True job satisfaction at board level
Lisa Chan is a seasoned financial expert and a specialist in risk management. Using skills gained from an international career in corporate and investment banking, Lisa is now helping to accelerate kidney research – a cause close to her heart.
Lisa became a trustee for Kidney Research UK in 2020, after being alerted to the voluntary role by the international corporate network Women on Boards. Already a supporter of the charity, due to her late mother’s chronic kidney disease, Lisa jumped at the opportunity to do more.
I was really excited when I heard about the role,” says Lisa, who is now retired and lives in London with her husband and daughter.
“When I was working, I was only really able to contribute money to the charity but now I can give my time and get much more involved. It’s really satisfying because, as a trustee, you can support, advise and interact and become a part of what’s going on.”
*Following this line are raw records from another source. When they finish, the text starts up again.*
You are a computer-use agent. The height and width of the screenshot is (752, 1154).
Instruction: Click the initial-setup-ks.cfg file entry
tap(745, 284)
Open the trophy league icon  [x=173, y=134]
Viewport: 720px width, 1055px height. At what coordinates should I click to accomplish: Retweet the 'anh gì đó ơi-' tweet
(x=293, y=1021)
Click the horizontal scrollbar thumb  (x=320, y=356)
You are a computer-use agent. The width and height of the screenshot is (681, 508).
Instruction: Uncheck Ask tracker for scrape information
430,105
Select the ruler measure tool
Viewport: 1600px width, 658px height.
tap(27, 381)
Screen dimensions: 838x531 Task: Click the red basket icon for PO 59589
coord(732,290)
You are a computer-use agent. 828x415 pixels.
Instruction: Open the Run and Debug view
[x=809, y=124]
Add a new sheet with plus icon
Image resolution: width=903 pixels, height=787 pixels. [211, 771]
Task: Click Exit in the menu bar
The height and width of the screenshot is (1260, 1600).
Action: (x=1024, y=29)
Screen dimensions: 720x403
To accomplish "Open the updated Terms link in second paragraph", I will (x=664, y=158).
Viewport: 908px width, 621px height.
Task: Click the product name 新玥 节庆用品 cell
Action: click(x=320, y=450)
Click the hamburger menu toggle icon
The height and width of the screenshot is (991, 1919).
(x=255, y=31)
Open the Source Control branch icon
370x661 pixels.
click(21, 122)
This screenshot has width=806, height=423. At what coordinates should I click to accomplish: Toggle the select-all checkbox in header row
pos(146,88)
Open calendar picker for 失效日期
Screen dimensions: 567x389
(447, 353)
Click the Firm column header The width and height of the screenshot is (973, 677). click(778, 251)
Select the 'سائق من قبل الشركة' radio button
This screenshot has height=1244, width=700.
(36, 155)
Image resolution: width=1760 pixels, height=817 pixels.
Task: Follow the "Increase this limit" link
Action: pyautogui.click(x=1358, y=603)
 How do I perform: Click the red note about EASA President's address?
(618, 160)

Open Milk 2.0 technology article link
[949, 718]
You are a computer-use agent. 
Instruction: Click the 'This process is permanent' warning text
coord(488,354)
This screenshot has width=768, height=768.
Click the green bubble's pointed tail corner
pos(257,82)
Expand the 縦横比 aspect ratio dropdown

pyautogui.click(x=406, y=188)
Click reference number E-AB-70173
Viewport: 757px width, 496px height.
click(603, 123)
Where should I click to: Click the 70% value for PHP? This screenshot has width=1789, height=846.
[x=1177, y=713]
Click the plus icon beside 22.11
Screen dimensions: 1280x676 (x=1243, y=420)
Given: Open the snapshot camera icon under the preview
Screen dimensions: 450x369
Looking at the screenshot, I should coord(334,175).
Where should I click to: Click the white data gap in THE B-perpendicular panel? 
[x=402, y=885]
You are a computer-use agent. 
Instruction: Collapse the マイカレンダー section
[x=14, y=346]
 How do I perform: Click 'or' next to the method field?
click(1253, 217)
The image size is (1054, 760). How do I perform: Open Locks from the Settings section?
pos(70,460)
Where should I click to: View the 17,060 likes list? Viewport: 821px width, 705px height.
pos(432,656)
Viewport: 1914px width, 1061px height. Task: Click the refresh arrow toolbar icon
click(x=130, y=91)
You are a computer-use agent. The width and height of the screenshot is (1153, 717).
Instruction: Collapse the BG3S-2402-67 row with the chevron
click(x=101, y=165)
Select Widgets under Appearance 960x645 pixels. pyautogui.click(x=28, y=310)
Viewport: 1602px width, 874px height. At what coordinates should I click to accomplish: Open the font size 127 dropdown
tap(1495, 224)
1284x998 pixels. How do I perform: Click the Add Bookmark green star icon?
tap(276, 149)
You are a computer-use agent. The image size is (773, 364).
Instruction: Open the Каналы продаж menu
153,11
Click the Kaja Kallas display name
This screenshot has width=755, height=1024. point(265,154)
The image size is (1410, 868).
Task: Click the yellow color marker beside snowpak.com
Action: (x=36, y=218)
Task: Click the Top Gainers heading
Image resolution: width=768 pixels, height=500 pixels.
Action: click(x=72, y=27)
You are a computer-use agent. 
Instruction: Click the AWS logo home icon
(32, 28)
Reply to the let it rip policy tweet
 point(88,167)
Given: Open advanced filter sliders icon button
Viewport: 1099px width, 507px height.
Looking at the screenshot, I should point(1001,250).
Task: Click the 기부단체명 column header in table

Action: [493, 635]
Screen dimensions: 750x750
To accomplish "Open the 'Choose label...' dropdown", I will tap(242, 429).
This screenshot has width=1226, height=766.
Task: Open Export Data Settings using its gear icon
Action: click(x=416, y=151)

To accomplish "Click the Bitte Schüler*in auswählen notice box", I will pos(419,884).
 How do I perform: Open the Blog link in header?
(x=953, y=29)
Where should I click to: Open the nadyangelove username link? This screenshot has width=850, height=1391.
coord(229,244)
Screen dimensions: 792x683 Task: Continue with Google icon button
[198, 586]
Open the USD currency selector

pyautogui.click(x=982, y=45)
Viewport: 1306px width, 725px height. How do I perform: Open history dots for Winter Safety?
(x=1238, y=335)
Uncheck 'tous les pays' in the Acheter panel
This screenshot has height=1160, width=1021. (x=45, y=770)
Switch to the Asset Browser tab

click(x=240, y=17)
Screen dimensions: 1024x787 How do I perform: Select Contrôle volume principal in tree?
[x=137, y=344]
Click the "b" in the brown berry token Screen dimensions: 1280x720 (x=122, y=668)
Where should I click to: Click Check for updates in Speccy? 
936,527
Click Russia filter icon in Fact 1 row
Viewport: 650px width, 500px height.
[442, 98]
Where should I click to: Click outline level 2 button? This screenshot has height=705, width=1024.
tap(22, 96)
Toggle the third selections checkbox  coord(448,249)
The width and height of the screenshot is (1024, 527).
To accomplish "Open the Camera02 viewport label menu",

Lisa shares the charity’s determination to accelerate research and is especially interested in projects that strive to improve quality of life for patients and those that seek to tackle health inequalities.
“I don’t think people realise the true impact of kidney disease. There is no cure and patients may have to endure decades of treatment which can stop you living a normal life,” says Lisa.
“Mum was a kidney patient for 30 years of her life and she went through the full range of treatments for her kidney failure. She started off on peritoneal dialysis then went onto haemodialysis and then she had a kidney transplant. But her new kidney only lasted around eight years and then she had to go back onto haemodialysis.
“My high school and university years involved taking Mum to hospital three times a week and, as a family, we would take turns to be with her for the first and last hours of each session. The day after each session she was always very weak. Her diet and fluid intake were restricted and her dependence on dialysis also made it very tricky to travel. It curtailed her freedom and changed her whole life.”
Motivation to support
Lisa’s mum sadly died of kidney failure in 2007. Her resilience throughout the many challenges of her illness motivated Lisa to support Kidney Research UK.
“Mum endured so much throughout her illness so I wanted to do something to help change things for other kidney patients – to help find ways to prevent or slow down their disease progression and to rapidly improve their quality of life,” says Lisa.
“I wish Mum were still alive today because I am really excited by the progress being made in our understanding of kidney disease. Had we known these things 30 years ago her quality of life would have been so much better.
“I think the charity is making great efforts to increase awareness of the disease and bring together more stakeholders to persuade others that kidney disease needs more attention.
“If you consider the health economics of kidney disease, it makes financial sense to spend money on disease prevention and research rather than relying on costly dialysis that may be required for decades. I read in one research paper that the amount of money the NHS spends on dialysis is far more than what it spent on cancer, diabetes and heart treatments combined. So what we’re trying to do is to raise awareness, not just amongst people who want to fund research but also with bodies like the NHS and the Government too.”
Volunteering as a trustee
Lisa spends around 30 days a year volunteering as a trustee. Her main activities include chairing the Finance and Risk and the Renumeration sub committees, attending full board meetings, reading approved grant submissions, assessing new projects for potential risks and recommending legal protections where appropriate.
With an extensive career in risk management, which included senior posts at MUFG Bank, Morgan Stanley and the Swire Group, Lisa is delighted to be able to use her financial knowledge and expertise to support the charity.
“It’s a very natural progression from the work I was doing before, I have simply flipped from the one that is ‘doing’ the work to the one that is ‘reviewing’ the work and offering advice. It’s really interesting to see both sides,” says Lisa.
Lisa warns that external factors, such as rising inflation, recession and international instability, will undoubtedly pose a threat to Kidney Research UK’s increased ambitions, but she believes that the charity has a means to succeed.
“At a time when we want to grow and accelerate research, we are facing macro-economic and geopolitical conditions that could hamper our ambition of we don’t manage it well. So we will have to steer very carefully.
“But I believe the charity has a key advantage – its people. All have a very common goal and they all work together to achieve that goal and that is very precious. That really is the secret ingredient and I believe that we will succeed because of that.
“It is an honour to be a trustee and it is very rewarding to be able to offer ideas, advice and support that can make an impact. It’s different from working for a company where your main goal is usually just to make more money. What we are trying to do is to make people’s lives better – and you can’t put a dollar sign next to that.”